These were the words of our 11 year old daughter, Zoe Gellert, who was in a crush injury accident resulting in instant debilitation and injury to her right ankle. Zoe was immediately non weight bearing and was describing pain symptoms that were completely out of the ordinary for her injury. Many doctors turned her away and related her detailed descriptions to those of a child with a meticulous imagination. Though it took six weeks,  Zoe was finally diagnosed with Complex Regional Pain Syndrome. For my wife and I, this was the first moment in our lives that ‘brought us to our knees’.  Having a child that is constantly in pain with symptoms that got worse over time was a devastating situation that immediately threw us into acute survival mode. Our 6th grader no longer went to school seven hours a day but rather spent her time in doctors offices and waiting rooms all to obtain the best and most immediate treatment for her new condition which we still did not know much about.

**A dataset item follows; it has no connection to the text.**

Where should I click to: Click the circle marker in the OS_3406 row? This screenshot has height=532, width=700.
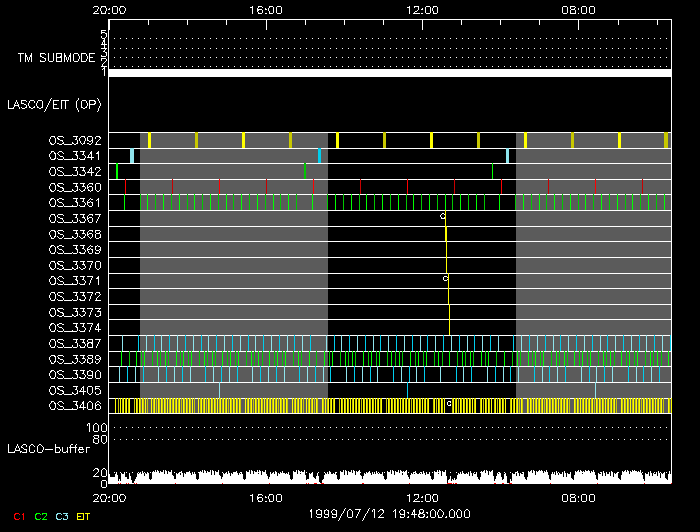point(449,404)
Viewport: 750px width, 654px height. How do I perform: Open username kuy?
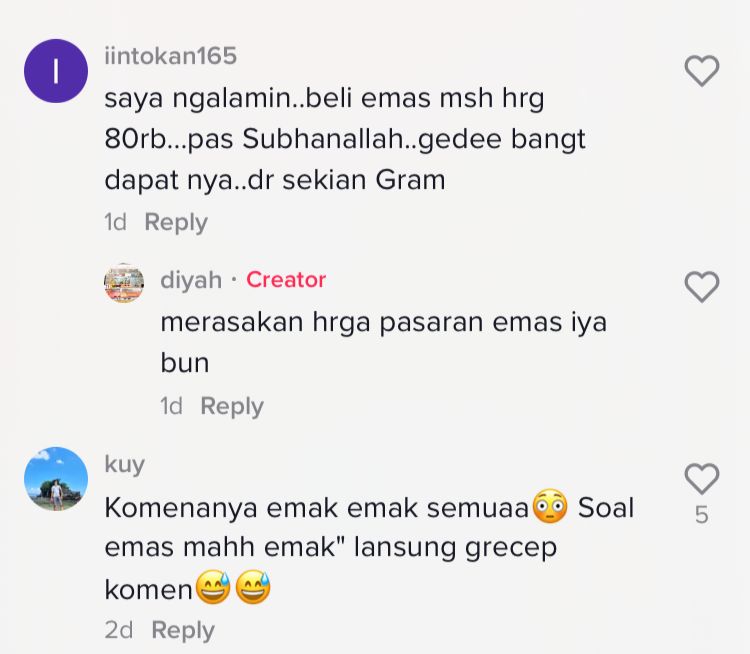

Over the past 5 years, Zoe has learned an incredible amount about herself and her disorder. She is intelligent, passionate, tenacious and a natural born leader. She has dedicated her time to helping other children who suffer from chronic pain and she continues her own research for treatments and alternative therapies. Though she has bad days, Zoe thrives on passion projects, community service and educating herself while listing to her own body. She continues to push herself and learn from her doctors and peers. While Zoe is doing well, she still suffers from chronic pain and continues her treatments with a network of doctors therapists who will help her get through her senior year of high school and beyond. Attached below is a detailed video of Zoe’s story that we would like to share.  We hope that you enjoy it and that it is inspirational for you or someone that you know with CRPS.  If you would like to email Zoe, please contact her at  We hope to hear from you! 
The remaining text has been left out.